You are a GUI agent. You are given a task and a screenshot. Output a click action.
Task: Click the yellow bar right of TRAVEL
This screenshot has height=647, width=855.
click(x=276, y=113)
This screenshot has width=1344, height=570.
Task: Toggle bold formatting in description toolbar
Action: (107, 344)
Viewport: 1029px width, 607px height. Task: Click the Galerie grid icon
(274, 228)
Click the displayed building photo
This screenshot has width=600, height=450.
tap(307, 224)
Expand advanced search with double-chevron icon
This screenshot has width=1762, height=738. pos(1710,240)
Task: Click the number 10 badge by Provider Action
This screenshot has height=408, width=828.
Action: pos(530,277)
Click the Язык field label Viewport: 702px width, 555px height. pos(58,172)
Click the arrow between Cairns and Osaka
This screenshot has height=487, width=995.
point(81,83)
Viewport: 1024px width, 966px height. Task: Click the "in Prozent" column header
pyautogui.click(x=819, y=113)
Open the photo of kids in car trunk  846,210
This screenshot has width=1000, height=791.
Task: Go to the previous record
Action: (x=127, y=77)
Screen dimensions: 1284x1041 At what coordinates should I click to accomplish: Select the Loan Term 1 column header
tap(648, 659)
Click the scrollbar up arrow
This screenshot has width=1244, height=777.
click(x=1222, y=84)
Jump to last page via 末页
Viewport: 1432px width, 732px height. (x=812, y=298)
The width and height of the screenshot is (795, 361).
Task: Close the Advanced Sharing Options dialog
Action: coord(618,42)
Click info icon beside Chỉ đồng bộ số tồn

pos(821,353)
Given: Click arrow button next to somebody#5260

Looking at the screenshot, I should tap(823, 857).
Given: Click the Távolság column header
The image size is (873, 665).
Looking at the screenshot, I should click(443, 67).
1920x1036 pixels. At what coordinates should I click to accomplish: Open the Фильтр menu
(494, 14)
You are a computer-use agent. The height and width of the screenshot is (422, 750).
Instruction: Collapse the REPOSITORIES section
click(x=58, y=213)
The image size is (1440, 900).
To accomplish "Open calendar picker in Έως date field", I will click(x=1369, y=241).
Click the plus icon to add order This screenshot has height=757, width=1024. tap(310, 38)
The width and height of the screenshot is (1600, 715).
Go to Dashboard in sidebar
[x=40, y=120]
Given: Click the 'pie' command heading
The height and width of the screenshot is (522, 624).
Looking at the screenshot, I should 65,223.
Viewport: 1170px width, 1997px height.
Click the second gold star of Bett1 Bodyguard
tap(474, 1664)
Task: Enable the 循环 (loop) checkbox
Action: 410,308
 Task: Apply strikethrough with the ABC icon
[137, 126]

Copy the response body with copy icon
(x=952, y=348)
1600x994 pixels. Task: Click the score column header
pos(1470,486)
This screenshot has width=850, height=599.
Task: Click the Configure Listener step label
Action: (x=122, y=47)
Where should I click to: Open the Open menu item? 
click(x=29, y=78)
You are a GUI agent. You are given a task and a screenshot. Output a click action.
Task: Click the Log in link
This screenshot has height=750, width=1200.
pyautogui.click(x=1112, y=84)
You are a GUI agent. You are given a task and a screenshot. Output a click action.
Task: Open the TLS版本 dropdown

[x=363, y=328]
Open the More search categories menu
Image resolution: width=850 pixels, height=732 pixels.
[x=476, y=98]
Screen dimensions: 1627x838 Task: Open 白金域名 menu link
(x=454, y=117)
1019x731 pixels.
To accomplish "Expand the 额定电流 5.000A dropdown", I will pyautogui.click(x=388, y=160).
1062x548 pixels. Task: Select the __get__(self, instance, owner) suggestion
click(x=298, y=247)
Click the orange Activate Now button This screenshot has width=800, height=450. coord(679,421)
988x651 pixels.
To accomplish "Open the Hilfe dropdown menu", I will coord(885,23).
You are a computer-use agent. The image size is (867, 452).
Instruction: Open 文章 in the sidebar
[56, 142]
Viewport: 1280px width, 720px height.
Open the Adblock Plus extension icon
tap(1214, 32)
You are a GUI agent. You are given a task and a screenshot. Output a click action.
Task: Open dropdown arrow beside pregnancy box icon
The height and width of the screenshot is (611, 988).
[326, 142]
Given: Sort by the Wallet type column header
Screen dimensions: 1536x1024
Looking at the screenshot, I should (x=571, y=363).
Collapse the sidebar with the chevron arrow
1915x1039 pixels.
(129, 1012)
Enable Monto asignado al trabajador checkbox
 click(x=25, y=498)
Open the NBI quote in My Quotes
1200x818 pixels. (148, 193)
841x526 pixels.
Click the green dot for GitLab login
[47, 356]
____________
Work required »
Your response must contain all of the records, copied exactly.

Answer to the problem »
You are a GUI agent. You are given a task and a screenshot. Output a click action.
Task: Click the yellow bar right of TRAVEL
This screenshot has height=647, width=855.
click(x=276, y=113)
This screenshot has width=1344, height=570.
Task: Toggle bold formatting in description toolbar
Action: (107, 344)
Viewport: 1029px width, 607px height. Task: Click the Galerie grid icon
(274, 228)
Click the displayed building photo
This screenshot has width=600, height=450.
tap(307, 224)
Expand advanced search with double-chevron icon
This screenshot has width=1762, height=738. pos(1710,240)
Task: Click the number 10 badge by Provider Action
This screenshot has height=408, width=828.
Action: pos(530,277)
Click the Язык field label Viewport: 702px width, 555px height. pos(58,172)
Click the arrow between Cairns and Osaka
This screenshot has height=487, width=995.
point(81,83)
Viewport: 1024px width, 966px height. Task: Click the "in Prozent" column header
pyautogui.click(x=819, y=113)
Open the photo of kids in car trunk  846,210
This screenshot has width=1000, height=791.
Task: Go to the previous record
Action: (x=127, y=77)
Screen dimensions: 1284x1041 At what coordinates should I click to accomplish: Select the Loan Term 1 column header
tap(648, 659)
Click the scrollbar up arrow
This screenshot has width=1244, height=777.
click(x=1222, y=84)
Jump to last page via 末页
Viewport: 1432px width, 732px height. (x=812, y=298)
The width and height of the screenshot is (795, 361).
Task: Close the Advanced Sharing Options dialog
Action: coord(618,42)
Click info icon beside Chỉ đồng bộ số tồn

pos(821,353)
Given: Click arrow button next to somebody#5260

Looking at the screenshot, I should tap(823, 857).
Given: Click the Távolság column header
The image size is (873, 665).
Looking at the screenshot, I should click(443, 67).
1920x1036 pixels. At what coordinates should I click to accomplish: Open the Фильтр menu
(494, 14)
You are a computer-use agent. The height and width of the screenshot is (422, 750).
Instruction: Collapse the REPOSITORIES section
click(x=58, y=213)
The image size is (1440, 900).
To accomplish "Open calendar picker in Έως date field", I will click(x=1369, y=241).
Click the plus icon to add order This screenshot has height=757, width=1024. tap(310, 38)
The width and height of the screenshot is (1600, 715).
Go to Dashboard in sidebar
[x=40, y=120]
Given: Click the 'pie' command heading
The height and width of the screenshot is (522, 624).
Looking at the screenshot, I should 65,223.
Viewport: 1170px width, 1997px height.
Click the second gold star of Bett1 Bodyguard
tap(474, 1664)
Task: Enable the 循环 (loop) checkbox
Action: 410,308
 Task: Apply strikethrough with the ABC icon
[137, 126]

Copy the response body with copy icon
(x=952, y=348)
1600x994 pixels. Task: Click the score column header
pos(1470,486)
This screenshot has width=850, height=599.
Task: Click the Configure Listener step label
Action: (x=122, y=47)
Where should I click to: Open the Open menu item? 
click(x=29, y=78)
You are a GUI agent. You are given a task and a screenshot. Output a click action.
Task: Click the Log in link
This screenshot has height=750, width=1200.
pyautogui.click(x=1112, y=84)
You are a GUI agent. You are given a task and a screenshot. Output a click action.
Task: Open the TLS版本 dropdown

[x=363, y=328]
Open the More search categories menu
Image resolution: width=850 pixels, height=732 pixels.
[x=476, y=98]
Screen dimensions: 1627x838 Task: Open 白金域名 menu link
(x=454, y=117)
1019x731 pixels.
To accomplish "Expand the 额定电流 5.000A dropdown", I will pyautogui.click(x=388, y=160).
1062x548 pixels. Task: Select the __get__(self, instance, owner) suggestion
click(x=298, y=247)
Click the orange Activate Now button This screenshot has width=800, height=450. coord(679,421)
988x651 pixels.
To accomplish "Open the Hilfe dropdown menu", I will coord(885,23).
You are a computer-use agent. The image size is (867, 452).
Instruction: Open 文章 in the sidebar
[56, 142]
Viewport: 1280px width, 720px height.
Open the Adblock Plus extension icon
tap(1214, 32)
You are a GUI agent. You are given a task and a screenshot. Output a click action.
Task: Open dropdown arrow beside pregnancy box icon
The height and width of the screenshot is (611, 988).
[326, 142]
Given: Sort by the Wallet type column header
Screen dimensions: 1536x1024
Looking at the screenshot, I should (x=571, y=363).
Collapse the sidebar with the chevron arrow
1915x1039 pixels.
(129, 1012)
Enable Monto asignado al trabajador checkbox
 click(x=25, y=498)
Open the NBI quote in My Quotes
1200x818 pixels. (148, 193)
841x526 pixels.
Click the green dot for GitLab login
[47, 356]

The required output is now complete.